The complete independence of blockchain nodes is useful for resiliency and implementing a largely trustless system but becomes a problem when it comes to keeping the network synchronized. Without a centralized authority, there is no one to rubber-stamp the official version of each block in the blockchain.

This is where blockchain consensus algorithms come in. They define a means of selecting the next block creator and arbitrating disputes between conflicting versions of the blockchain in a decentralized fashion. Their security is vital to the security of the blockchain, since a node with control over the block creation process controls the historical record of the blockchain network.

How consensus algorithms work

Blockchain algorithms are based on the principle of “security via scarcity.” In a blockchain consensus algorithm, the more of a scarce resource (such as computational power or cryptocurrency) that you control, the more often you will be selected to create a block (and earn the associated block reward).

The use of a scarce resource for controlling power on the blockchain is necessary due to the potential for malicious accounts on the blockchain. Most blockchains are anonymous, allowing anyone to create an account. This makes a “one account, one vote” approach unusable, since a bad actor could simply create many accounts.

The use of a scarce resource also brings economic protections into play for the blockchain.
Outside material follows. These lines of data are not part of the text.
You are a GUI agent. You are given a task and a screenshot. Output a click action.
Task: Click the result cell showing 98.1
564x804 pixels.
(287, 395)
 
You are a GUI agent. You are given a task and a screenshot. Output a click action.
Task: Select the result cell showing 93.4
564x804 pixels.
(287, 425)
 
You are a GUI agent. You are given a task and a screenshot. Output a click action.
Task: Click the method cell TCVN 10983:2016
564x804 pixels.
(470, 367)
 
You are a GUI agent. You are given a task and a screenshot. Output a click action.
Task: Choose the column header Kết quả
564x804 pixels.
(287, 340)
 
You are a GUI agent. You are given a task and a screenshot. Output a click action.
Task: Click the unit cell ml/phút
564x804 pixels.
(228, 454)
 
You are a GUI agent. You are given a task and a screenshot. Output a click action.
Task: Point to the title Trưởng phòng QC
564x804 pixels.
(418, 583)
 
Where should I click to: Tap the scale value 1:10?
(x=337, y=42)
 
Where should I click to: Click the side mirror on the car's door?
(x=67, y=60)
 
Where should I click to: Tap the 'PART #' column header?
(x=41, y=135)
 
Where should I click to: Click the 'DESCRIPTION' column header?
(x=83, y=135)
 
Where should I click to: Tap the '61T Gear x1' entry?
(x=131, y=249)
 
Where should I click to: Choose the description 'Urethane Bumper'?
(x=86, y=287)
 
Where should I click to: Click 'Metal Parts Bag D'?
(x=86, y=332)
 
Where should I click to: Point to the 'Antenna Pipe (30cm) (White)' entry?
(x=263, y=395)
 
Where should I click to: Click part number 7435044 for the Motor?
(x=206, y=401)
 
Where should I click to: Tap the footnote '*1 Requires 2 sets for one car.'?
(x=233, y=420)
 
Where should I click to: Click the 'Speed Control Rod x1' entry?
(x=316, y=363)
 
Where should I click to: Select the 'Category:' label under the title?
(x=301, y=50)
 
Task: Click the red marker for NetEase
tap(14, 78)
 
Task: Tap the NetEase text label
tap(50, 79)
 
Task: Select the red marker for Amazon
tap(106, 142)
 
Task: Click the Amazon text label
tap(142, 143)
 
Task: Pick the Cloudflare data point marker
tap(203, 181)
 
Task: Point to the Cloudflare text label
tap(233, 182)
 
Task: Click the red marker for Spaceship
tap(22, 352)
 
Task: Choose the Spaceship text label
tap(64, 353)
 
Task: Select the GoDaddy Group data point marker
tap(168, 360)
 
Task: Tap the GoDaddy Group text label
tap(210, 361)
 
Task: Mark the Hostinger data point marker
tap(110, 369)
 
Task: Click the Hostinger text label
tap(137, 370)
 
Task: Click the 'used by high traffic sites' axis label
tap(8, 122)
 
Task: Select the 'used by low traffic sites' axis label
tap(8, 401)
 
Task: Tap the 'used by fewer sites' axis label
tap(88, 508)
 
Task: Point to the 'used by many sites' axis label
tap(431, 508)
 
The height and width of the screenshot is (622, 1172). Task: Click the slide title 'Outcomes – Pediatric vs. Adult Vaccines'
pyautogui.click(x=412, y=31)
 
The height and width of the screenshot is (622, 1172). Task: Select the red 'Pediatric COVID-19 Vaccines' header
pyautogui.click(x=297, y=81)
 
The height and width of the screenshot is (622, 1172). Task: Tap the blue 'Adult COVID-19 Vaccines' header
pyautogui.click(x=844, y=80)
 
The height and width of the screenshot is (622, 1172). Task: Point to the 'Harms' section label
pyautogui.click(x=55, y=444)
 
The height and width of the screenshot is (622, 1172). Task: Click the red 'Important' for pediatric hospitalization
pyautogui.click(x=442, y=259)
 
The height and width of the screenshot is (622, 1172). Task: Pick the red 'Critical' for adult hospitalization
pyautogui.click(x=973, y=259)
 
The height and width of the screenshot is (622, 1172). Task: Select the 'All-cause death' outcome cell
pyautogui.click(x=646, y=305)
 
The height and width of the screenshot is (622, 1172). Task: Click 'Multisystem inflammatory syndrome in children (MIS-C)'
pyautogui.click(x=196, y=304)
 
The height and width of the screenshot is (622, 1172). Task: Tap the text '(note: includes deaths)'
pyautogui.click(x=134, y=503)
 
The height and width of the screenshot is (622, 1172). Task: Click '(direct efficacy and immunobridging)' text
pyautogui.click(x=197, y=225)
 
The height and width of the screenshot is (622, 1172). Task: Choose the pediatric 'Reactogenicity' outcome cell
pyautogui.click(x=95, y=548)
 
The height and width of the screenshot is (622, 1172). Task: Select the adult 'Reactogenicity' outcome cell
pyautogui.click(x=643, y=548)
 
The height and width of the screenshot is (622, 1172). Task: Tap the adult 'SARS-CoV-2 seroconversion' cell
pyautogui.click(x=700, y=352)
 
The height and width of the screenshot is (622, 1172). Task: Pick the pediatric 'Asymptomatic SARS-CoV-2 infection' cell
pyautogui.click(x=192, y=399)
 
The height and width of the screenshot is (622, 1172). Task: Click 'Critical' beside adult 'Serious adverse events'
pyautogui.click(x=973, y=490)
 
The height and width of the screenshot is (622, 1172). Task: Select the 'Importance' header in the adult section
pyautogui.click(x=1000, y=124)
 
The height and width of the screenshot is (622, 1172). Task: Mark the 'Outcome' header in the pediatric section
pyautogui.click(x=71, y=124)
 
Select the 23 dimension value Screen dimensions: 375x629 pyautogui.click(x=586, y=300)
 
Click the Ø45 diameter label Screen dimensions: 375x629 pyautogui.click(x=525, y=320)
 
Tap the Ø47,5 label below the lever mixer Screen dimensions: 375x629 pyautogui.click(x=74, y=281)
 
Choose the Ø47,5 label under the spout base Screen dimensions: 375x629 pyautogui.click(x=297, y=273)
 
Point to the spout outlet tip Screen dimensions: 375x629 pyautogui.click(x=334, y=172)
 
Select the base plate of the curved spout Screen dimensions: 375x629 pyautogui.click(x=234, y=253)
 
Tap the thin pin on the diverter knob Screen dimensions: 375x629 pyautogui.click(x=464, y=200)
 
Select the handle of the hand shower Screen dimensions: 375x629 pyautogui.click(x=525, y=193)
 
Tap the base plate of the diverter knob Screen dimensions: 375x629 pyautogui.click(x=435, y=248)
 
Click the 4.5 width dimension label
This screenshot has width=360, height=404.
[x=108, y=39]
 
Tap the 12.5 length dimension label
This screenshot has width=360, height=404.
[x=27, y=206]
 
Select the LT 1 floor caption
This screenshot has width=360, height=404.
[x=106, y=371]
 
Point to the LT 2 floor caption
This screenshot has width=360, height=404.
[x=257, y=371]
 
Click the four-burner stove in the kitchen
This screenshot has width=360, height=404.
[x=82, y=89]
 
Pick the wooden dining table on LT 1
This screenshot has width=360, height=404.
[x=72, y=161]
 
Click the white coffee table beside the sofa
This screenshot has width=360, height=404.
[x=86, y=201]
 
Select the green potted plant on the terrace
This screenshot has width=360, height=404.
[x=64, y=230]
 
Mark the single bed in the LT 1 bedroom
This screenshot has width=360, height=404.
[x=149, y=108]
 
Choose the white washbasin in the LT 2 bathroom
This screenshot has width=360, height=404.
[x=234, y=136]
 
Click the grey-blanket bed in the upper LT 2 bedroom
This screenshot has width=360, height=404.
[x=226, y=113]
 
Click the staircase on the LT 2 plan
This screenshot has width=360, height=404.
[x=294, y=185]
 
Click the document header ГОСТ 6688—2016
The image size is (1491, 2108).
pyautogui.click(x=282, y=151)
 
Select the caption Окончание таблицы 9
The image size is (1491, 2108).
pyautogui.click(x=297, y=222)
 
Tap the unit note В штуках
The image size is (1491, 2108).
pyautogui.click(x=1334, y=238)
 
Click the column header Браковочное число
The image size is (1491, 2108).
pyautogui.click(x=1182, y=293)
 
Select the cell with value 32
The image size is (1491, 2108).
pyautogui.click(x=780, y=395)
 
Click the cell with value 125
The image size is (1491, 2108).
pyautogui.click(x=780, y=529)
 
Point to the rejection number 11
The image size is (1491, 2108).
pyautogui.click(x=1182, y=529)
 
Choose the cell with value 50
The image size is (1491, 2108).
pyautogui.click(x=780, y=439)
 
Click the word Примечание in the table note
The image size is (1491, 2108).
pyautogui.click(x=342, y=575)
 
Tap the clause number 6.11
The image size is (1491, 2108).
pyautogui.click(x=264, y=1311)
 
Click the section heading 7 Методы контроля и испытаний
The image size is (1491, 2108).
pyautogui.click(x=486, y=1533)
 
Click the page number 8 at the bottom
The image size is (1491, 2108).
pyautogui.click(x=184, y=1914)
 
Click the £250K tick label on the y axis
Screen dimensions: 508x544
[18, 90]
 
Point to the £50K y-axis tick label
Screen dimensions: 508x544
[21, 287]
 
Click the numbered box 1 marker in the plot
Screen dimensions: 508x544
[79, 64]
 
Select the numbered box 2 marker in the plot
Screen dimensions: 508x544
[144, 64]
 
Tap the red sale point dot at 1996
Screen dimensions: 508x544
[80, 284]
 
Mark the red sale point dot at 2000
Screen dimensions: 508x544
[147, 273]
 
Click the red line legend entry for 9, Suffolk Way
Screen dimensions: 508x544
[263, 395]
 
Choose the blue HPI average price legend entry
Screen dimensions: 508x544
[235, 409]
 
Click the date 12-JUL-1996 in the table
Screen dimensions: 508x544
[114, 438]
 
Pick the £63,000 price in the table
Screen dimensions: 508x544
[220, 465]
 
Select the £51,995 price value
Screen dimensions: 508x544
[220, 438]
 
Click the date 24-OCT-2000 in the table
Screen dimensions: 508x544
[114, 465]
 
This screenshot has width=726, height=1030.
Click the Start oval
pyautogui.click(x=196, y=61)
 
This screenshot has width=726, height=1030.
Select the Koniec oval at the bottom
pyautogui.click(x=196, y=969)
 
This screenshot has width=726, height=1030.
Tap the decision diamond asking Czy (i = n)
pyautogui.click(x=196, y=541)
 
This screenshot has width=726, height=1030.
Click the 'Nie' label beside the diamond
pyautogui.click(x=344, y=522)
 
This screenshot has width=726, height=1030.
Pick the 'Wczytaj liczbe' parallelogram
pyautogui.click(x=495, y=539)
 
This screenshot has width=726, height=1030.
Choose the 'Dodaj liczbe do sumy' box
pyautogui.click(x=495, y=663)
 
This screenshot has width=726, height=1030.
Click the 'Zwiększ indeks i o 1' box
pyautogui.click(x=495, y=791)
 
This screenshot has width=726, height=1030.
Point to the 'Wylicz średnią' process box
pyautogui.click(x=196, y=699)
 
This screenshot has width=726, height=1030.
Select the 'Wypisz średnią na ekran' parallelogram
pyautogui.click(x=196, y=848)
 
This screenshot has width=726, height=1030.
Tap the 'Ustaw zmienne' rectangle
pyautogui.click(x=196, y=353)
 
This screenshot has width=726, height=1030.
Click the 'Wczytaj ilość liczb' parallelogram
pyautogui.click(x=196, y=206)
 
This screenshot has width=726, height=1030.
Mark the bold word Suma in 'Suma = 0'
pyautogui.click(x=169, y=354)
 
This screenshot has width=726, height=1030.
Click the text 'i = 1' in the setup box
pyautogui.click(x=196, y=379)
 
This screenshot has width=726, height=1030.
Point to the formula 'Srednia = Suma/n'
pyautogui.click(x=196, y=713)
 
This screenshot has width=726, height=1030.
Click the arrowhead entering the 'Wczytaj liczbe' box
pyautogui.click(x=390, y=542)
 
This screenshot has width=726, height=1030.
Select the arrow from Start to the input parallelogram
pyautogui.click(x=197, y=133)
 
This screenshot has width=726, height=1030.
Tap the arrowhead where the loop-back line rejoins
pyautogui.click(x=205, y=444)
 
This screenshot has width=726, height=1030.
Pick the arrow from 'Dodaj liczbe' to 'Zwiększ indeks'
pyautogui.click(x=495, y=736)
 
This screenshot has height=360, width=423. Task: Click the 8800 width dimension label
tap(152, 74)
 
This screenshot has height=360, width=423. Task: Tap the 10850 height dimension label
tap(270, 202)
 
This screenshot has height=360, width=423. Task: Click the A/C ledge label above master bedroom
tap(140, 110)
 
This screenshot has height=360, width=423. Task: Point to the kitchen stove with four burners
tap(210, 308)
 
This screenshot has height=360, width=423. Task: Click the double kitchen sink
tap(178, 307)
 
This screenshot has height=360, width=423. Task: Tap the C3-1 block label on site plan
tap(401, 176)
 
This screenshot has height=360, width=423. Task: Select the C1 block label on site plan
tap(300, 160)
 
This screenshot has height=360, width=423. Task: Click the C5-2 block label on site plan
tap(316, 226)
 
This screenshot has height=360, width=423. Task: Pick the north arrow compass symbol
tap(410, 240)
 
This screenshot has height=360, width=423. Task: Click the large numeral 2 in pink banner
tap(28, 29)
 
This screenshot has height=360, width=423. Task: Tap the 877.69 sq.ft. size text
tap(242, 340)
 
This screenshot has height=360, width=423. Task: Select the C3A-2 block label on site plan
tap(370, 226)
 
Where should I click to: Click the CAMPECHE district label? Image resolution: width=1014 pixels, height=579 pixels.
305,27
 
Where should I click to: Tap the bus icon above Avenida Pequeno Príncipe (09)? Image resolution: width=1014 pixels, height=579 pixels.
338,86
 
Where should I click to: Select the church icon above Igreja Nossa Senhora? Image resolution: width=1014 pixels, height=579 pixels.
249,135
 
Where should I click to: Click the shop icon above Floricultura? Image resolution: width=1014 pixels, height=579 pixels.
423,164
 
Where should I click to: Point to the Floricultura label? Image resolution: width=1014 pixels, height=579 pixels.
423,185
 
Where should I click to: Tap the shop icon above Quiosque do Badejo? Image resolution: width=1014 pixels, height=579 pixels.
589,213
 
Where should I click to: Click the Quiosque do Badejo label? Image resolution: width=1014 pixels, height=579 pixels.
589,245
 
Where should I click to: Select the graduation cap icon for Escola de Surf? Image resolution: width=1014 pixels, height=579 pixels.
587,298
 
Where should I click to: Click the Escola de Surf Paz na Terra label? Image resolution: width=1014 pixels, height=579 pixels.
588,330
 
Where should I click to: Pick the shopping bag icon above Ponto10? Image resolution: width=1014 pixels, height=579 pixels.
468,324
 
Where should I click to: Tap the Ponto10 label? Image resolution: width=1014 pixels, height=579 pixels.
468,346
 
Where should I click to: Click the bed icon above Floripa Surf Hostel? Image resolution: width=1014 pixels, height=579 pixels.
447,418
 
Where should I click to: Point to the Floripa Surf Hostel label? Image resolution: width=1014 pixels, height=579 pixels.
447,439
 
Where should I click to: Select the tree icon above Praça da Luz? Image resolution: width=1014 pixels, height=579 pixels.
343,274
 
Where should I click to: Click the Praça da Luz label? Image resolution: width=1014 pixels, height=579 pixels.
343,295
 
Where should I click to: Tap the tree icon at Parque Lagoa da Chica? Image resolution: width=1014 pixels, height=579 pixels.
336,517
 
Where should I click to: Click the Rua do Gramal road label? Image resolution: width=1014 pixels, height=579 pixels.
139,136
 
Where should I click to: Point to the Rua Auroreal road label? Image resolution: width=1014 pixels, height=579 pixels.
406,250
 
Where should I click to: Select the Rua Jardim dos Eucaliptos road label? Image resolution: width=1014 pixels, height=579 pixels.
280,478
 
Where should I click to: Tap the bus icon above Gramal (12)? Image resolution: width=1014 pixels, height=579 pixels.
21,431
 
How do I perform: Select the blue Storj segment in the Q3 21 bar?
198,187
As shown in the supply and demand curve above, as the demand for a scarce resource increases, so does the price. An attacker attempting to increase their control of a blockchain increases the demand for the scarce resource. Hopefully, the increased price will make it financially infeasible to collect enough of the resource to effectively attack the network.

The longest chain rule

Consensus algorithms also have a mechanism for dealing with competing versions of the blockchain called the longest chain rule. If an honest node is presented with two versions of the blockchain, it should accept the one that took the most work to build (or is the “longest” chain”). This means that the official version of the distributed ledger can change.

Common consensus algorithms

A number of different consensus algorithms have been created based on these principles. Two of the more commonly used consensus algorithms are Proof of Work and Proof of Stake.

Proof of Work

Proof of Work is the original consensus algorithm developed by Satoshi Nakamoto for the Bitcoin blockchain. It uses computational power as its scarce resource.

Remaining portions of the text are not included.